*** PASSAGE SHOWN Section Begins ***
Briefly, given one or more query sequences and one or more reference sequences, a local alignment search uses pairwise sequence alignment to identify the most similar reference sequence for each query sequence. In our implementation, as in the BLAST implementation, we’ll allow a query sequence to match a subsequence of a reference sequence (this is useful, for example, if the query sequence represents a fragment of gene, and the reference sequences represent full-length genes). To achieve this, the underlying alignment algorithm that we’ll use is Smith-Waterman local pairwise alignment [6], which is presented in the Pairwise Sequence Alignment chapter of An Introduction to Applied Bioinformatics.
*** PASSAGE SHOWN Section Ends ***
*** SUPPLIED INFORMATION Section Begins ***
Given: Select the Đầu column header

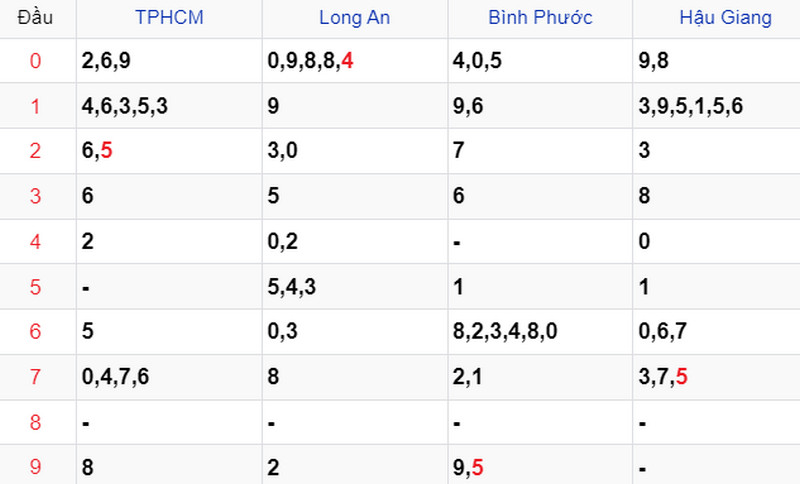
*** SUPPLIED INFORMATION Section Ends ***
TASK REQUIREMENTS => In the passage on local alignment search, rewrite the paragraph beginning "Briefly, given one or more query sequences" as a short bulleted list that keeps its main facts. The listing plays no part in this exercise.

EXERCISE RESPONSE =>
- A local alignment search takes one or more query sequences and one or more reference sequences. It uses pairwise sequence alignment to find the most similar reference sequence for each query.
- As in BLAST, this implementation lets a query match a subsequence of a reference sequence. This is useful, for example, when the query is a gene fragment and the references are full-length genes.
- To do this, it uses Smith-Waterman local pairwise alignment, which is covered in the Pairwise Sequence Alignment chapter of An Introduction to Applied Bioinformatics.